**Text**
++++

Title: Message-passing neural network (MPNN) for molecular property prediction
Author: [akensert](http://github.com/akensert)
Date created: 2021/08/16
Last modified: 2021/12/27
Description: Implementation of an MPNN to predict blood-brain barrier permeability.
Accelerator: GPU
"""
"""
## Introduction
In this tutorial, we will implement a type of graph neural network (GNN) known as
_ message passing neural network_ (MPNN) to predict graph properties. Specifically, we will
implement an MPNN to predict a molecular property known as
_blood-brain barrier permeability_ (BBBP).
Motivation: as molecules are naturally represented as an undirected graph `G = (V, E)`,
where `V` is a set or vertices (nodes; atoms) and `E` a set of edges (bonds), GNNs (such
as MPNN) are proving to be a useful method for predicting molecular properties.

++++

**Stored rows**
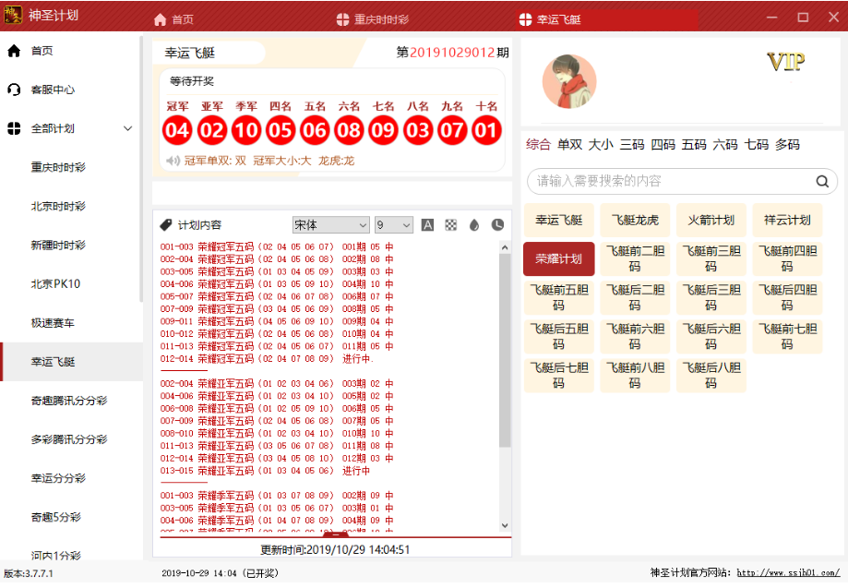Select the 单双 category filter
848x588 pixels.
pos(569,145)
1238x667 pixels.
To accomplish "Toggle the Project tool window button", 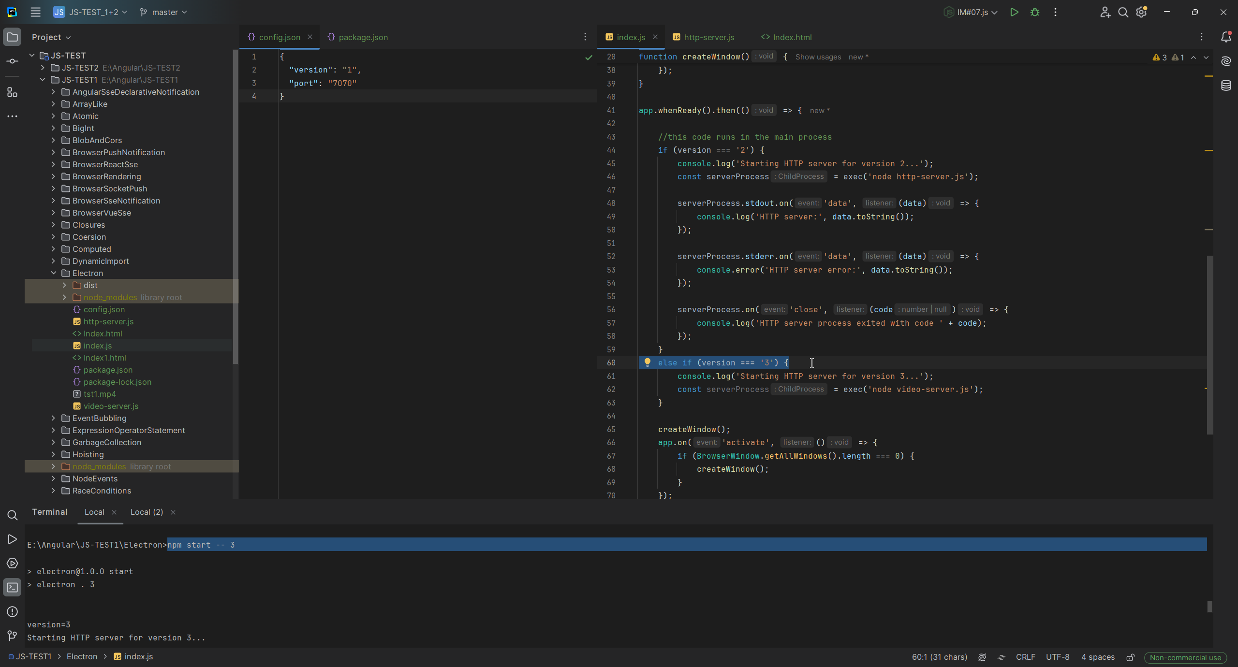I will click(x=12, y=37).
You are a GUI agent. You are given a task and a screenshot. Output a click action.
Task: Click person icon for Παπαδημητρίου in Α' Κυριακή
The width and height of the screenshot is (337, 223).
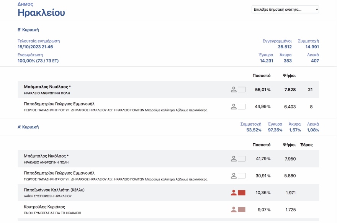click(233, 176)
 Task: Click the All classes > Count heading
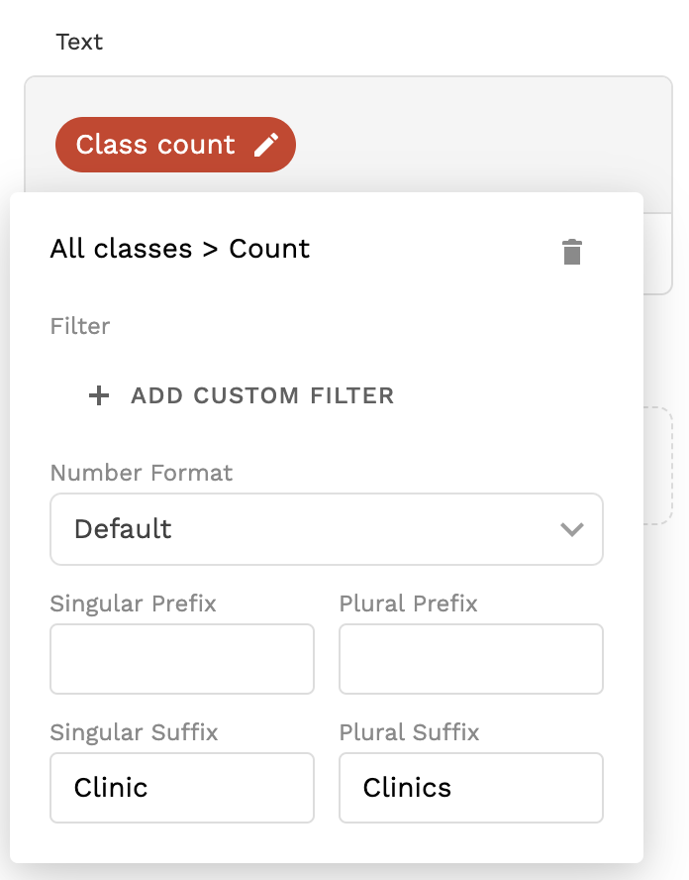180,249
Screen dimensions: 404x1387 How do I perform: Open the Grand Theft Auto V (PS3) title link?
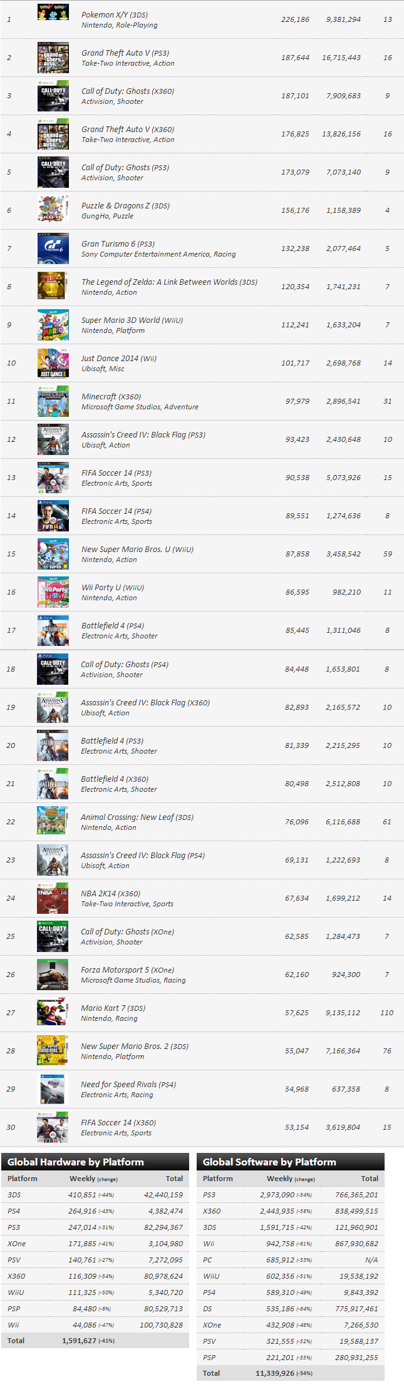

++++

**What you are asked to do**
Can you output the MPNN tutorial text above again in full, with nothing added, dropped, or changed?

**The reply**
Title: Message-passing neural network (MPNN) for molecular property prediction
Author: [akensert](http://github.com/akensert)
Date created: 2021/08/16
Last modified: 2021/12/27
Description: Implementation of an MPNN to predict blood-brain barrier permeability.
Accelerator: GPU
"""
"""
## Introduction
In this tutorial, we will implement a type of graph neural network (GNN) known as
_ message passing neural network_ (MPNN) to predict graph properties. Specifically, we will
implement an MPNN to predict a molecular property known as
_blood-brain barrier permeability_ (BBBP).
Motivation: as molecules are naturally represented as an undirected graph `G = (V, E)`,
where `V` is a set or vertices (nodes; atoms) and `E` a set of edges (bonds), GNNs (such
as MPNN) are proving to be a useful method for predicting molecular properties.